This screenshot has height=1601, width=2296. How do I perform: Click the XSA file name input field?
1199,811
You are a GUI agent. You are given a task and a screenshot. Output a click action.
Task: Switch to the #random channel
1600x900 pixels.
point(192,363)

WORK INSTRUCTIONS: Copy the data above in full, character for character.

ANSWER FOR THE TASK:
This screenshot has height=1601, width=2296. How do I perform: Click the XSA file name input field?
1199,811
You are a GUI agent. You are given a task and a screenshot. Output a click action.
Task: Switch to the #random channel
1600x900 pixels.
point(192,363)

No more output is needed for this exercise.